중량물 취급용 착용로봇의 무릎관절 가반하중 향상 및 제어에 관한 연구

Abstract

In military and industrial applications, wearable robots must meet the required payload capacity over the entire range of human pilot motion to be able to deal with the heavy loads associated with safety and work-performance issues. The payload capacity of a wearable robot employing rotary actuators or linear actuators at the knee joints decreases drastically in the knee-flexion posture because the moment arm of gravity increases and the moment arm of the force generated by the linear actuators at the knees decreases after a certain point. Furthermore, since variation of the moment arm influences pressure sensing, oscillation can be produced in the knee-flexion posture. Such problems can occur in many joint mechanisms that employ a combination of a linear actuator and a sensor. To resolve this issue, in this study, the author proposes two types of sub-link mechanisms and an elastic mechanism combined with another sub-link mechanism to increase the moment arm of the elastic force in the knee-flexion posture. After only a few modifications to the existing knee-joint configuration, the moment arm of the actuation force in the knee-flexion posture increases. Consequently, the payload capacity increases, enabling robot pilots to squat and stand up with heavy loads.
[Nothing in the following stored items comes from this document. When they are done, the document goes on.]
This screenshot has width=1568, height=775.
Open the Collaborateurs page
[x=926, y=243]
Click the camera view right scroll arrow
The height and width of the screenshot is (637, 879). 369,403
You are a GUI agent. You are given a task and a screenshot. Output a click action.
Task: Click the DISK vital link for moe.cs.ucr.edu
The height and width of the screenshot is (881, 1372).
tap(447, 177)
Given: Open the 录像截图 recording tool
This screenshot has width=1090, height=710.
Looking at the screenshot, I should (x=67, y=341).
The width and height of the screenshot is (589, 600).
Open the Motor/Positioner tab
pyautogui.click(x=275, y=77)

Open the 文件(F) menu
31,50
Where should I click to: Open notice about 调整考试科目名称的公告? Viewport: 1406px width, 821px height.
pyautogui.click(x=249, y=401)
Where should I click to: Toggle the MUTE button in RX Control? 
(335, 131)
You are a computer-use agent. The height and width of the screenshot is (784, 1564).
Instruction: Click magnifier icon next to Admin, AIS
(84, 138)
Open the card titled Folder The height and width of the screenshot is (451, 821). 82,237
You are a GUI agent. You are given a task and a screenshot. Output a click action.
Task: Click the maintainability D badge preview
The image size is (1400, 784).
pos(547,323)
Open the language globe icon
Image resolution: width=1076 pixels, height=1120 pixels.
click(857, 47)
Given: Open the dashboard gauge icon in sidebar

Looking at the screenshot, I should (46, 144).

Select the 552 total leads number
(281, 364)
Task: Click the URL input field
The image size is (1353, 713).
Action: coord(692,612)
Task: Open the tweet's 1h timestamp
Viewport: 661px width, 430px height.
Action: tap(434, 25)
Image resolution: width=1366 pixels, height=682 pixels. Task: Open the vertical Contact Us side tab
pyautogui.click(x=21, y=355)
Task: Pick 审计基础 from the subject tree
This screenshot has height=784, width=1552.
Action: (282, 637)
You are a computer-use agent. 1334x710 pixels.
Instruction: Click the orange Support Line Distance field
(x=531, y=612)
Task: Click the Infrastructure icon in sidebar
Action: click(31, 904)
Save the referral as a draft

In addition, the author proposes three kinematical and control algorithm methods for reducing oscillation. The kinematical methods involve adjusting the sensor positions from the linear actuator to each joint and fixing the moment arm of the actuator force regardless of the knee joint angle. The control-algorithm-based method involves applying a variable mechanical admittance control gain. Because the proposed mechanisms and methods reduce the effect of the variable moment arm on the wearable robots employing a combination of a linear actuator and a sensor, oscillation is reduced considerably. The proposed mechanisms and methods are simulated and tested using a wearable robot and their effectiveness is verified.